Grandad's life with dementia wasn't as tormenting as many other people's can be. He liked routine and was generally very healthy, getting himself up and going through the motions of getting washed and dressed, making his tea and toast for breakfast. But then he started doing this at crazy times of day. He used to seriously tell my Mum and Dad off for staying up late (I LOVE that, I love it so much, it's brilliant), and had a real struggle committing anything at all to his short term memory. 

He loved going for a walk every day - but then he started getting lost. He recognised this, which was part of the heartbreak, and eventually he just used to walk to the end of the drive way or a little distance along the road, but he never lost sight of the house because somehow he knew that he wouldn't be able to remember how to get home, or remember his address, or even who he lived with. He used to pocket handfulls of leaflets and pencils from hotels for some reason, and we're pretty sure he was shoplifting screws like an absolute trooper because unopened packs of B&Q's finest used to turn up in his coat pockets on a regular basis! 

Perhaps the saddest part for me was when he'd ask me how long I was visiting for...or the time he looked my Mum Margaret straight in the eye at the dinner table and asked her "where's Margaret?"...I remember the day he told me "my memory fails me sometimes" after asking me "and who are you?". I just used the word "Grandad" as many times as I possibly could so he knew who he was to me...so both of us could experience the love and connection for a moment, even if he wouldn't remember it. 

I said goodbye to Grandad at the bottom of our drive way one sunny day in 2007. He offered to walk me to the train station but that was a can of worms I was not going to be responsible for! I'm not sure if he knew who I was, but he was kind, warm and friendly. That is a lovely memory we shared, but one that I have to keep safe for the rest of my life, because sadly I knew that he couldn't. That was the last time I saw him - a choice I made because I wanted to have that lasting memory of him, nothing else. Several months later he died suddenly, following a massive stroke at home on an otherwise entirely normal day. 

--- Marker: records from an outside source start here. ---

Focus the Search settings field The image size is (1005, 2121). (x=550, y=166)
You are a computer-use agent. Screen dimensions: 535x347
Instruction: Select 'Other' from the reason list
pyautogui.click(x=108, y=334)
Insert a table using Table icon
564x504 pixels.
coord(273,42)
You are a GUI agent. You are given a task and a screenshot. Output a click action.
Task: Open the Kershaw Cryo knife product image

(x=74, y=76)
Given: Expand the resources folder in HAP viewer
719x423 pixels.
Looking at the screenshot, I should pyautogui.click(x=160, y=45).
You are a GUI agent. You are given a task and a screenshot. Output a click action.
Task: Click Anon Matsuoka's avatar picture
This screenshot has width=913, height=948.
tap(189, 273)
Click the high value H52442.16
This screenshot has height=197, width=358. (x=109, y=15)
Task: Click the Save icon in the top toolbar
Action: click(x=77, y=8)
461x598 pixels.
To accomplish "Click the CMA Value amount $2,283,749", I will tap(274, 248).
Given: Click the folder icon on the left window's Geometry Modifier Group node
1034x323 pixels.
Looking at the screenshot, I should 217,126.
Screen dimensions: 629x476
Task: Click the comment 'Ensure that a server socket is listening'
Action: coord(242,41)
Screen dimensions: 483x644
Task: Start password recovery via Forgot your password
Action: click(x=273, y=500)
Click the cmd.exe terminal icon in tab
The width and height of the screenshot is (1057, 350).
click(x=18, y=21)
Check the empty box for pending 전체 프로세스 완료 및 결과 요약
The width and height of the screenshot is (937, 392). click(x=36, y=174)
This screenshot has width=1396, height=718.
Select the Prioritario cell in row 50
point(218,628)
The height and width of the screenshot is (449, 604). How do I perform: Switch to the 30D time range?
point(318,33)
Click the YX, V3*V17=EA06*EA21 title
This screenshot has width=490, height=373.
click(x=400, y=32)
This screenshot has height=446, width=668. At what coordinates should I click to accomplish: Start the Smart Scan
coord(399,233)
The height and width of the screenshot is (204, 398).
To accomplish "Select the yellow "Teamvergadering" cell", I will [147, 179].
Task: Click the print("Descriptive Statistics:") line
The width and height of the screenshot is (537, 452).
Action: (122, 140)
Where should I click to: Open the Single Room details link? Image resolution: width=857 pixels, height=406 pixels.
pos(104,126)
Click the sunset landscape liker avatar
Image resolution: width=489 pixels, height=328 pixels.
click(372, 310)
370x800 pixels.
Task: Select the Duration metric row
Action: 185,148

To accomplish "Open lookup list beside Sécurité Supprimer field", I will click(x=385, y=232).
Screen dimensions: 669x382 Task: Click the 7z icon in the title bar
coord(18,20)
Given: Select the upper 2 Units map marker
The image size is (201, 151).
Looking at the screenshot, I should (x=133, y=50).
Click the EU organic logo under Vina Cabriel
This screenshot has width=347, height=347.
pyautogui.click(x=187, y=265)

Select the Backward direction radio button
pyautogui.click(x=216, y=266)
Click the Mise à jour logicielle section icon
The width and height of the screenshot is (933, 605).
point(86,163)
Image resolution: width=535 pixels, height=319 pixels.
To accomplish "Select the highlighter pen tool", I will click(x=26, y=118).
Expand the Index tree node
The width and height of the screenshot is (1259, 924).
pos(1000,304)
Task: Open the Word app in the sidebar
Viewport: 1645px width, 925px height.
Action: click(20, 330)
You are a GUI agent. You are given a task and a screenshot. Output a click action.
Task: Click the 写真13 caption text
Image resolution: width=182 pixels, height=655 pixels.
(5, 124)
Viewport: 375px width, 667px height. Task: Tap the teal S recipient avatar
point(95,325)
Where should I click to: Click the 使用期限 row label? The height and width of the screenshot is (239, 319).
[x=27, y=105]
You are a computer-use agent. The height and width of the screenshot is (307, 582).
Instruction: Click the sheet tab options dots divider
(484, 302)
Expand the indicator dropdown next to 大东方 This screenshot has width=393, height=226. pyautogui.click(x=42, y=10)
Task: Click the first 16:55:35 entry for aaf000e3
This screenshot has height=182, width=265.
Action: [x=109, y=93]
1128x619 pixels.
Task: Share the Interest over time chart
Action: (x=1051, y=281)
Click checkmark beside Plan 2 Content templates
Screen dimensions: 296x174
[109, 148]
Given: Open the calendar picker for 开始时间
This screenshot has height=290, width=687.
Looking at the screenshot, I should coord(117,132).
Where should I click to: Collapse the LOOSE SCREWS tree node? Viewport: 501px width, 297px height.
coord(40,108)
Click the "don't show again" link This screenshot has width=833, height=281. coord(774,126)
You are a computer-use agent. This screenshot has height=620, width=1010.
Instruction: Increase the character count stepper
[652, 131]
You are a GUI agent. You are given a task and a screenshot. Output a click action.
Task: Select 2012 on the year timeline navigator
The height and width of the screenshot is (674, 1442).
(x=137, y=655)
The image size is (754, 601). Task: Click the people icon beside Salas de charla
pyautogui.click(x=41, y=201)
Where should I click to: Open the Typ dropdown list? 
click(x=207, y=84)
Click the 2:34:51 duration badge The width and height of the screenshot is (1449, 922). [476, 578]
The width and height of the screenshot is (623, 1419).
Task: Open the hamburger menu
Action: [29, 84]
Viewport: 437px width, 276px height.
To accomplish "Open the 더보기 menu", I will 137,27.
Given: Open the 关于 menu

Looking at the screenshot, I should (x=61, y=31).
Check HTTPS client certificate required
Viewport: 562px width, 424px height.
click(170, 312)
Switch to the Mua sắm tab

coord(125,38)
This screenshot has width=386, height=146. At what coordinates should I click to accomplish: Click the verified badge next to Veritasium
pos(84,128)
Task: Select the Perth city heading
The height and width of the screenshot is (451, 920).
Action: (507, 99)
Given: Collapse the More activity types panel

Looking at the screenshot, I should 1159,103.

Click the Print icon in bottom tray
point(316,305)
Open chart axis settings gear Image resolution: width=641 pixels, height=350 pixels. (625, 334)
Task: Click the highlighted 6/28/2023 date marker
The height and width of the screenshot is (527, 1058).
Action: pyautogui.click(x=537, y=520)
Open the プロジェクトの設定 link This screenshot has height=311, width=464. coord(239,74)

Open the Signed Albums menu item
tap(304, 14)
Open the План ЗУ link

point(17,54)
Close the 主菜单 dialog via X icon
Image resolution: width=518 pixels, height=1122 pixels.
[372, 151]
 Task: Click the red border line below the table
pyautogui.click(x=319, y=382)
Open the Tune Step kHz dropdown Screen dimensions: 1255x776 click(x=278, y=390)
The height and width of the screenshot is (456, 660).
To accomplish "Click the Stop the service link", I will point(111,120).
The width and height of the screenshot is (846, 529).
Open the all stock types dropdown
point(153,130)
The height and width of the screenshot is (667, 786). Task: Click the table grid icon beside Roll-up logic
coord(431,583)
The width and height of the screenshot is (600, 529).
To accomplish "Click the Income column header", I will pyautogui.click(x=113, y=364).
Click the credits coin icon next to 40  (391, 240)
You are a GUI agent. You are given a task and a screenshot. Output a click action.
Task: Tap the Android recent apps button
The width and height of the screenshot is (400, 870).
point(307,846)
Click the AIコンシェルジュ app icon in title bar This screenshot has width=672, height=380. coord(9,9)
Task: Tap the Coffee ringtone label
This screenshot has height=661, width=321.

More than anything else, I have indescribable respect for Grandad - I will never take for granted what I have, because without the sacrifices he made and the difficult experiences he lived through, our lives could have all been so different. We have a lot to be thankful for. Lest we forget. 

Now, I shared all this for a reason...please head to www.justgiving.com/tatty-narja-berlin to make a donation to Alzheimer's Society. I need to hit that £1,000! Not everyone is as fortunate as Frank was to have caring company around him during this confusing and unnerving time living with dementia. What's more, it can happen to anyone and there is currently no cure.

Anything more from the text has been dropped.